(Beginning of Data shown)

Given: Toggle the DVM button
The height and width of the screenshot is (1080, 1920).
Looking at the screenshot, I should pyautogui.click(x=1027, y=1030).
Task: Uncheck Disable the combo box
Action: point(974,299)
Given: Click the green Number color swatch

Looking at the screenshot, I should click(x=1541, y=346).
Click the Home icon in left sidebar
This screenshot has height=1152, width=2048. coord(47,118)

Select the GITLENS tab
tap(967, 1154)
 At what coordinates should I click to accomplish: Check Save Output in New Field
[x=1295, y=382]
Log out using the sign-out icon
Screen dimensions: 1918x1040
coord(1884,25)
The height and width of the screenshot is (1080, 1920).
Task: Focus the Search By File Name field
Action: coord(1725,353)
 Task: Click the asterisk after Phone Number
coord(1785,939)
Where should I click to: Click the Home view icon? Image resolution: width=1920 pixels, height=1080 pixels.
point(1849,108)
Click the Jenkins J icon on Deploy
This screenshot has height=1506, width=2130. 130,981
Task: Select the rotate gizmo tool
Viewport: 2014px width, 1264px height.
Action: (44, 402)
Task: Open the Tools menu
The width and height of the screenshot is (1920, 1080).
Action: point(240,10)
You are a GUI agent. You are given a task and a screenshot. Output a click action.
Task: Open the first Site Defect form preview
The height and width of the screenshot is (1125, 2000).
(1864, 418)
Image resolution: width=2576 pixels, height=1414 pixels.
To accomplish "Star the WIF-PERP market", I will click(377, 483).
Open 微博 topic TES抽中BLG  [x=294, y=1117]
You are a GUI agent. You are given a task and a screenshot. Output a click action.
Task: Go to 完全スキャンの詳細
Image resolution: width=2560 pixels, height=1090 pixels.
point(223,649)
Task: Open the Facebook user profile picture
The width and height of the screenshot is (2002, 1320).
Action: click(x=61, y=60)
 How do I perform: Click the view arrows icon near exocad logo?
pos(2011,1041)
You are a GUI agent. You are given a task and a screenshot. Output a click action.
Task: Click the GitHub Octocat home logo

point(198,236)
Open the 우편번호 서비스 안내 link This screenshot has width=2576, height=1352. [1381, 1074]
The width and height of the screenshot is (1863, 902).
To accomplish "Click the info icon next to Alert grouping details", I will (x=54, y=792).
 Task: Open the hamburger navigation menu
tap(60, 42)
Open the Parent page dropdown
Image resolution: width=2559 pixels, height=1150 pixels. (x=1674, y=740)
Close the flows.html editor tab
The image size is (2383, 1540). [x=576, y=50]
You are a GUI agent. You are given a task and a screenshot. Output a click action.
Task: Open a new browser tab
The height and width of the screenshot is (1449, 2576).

(End of Data shown)

§ Work instructions
Scan the entries above for the line containing "Click the Home icon in left sidebar", and copy it and all lines after it exactly, down to and including the line containing "Task: Open the Facebook user profile picture".

§ Reply
Click the Home icon in left sidebar
This screenshot has height=1152, width=2048. coord(47,118)

Select the GITLENS tab
tap(967, 1154)
 At what coordinates should I click to accomplish: Check Save Output in New Field
[x=1295, y=382]
Log out using the sign-out icon
Screen dimensions: 1918x1040
coord(1884,25)
The height and width of the screenshot is (1080, 1920).
Task: Focus the Search By File Name field
Action: coord(1725,353)
 Task: Click the asterisk after Phone Number
coord(1785,939)
Where should I click to: Click the Home view icon? Image resolution: width=1920 pixels, height=1080 pixels.
point(1849,108)
Click the Jenkins J icon on Deploy
This screenshot has height=1506, width=2130. 130,981
Task: Select the rotate gizmo tool
Viewport: 2014px width, 1264px height.
Action: (44, 402)
Task: Open the Tools menu
The width and height of the screenshot is (1920, 1080).
Action: point(240,10)
You are a GUI agent. You are given a task and a screenshot. Output a click action.
Task: Open the first Site Defect form preview
The height and width of the screenshot is (1125, 2000).
(1864, 418)
Image resolution: width=2576 pixels, height=1414 pixels.
To accomplish "Star the WIF-PERP market", I will click(377, 483).
Open 微博 topic TES抽中BLG  [x=294, y=1117]
You are a GUI agent. You are given a task and a screenshot. Output a click action.
Task: Go to 完全スキャンの詳細
Image resolution: width=2560 pixels, height=1090 pixels.
point(223,649)
Task: Open the Facebook user profile picture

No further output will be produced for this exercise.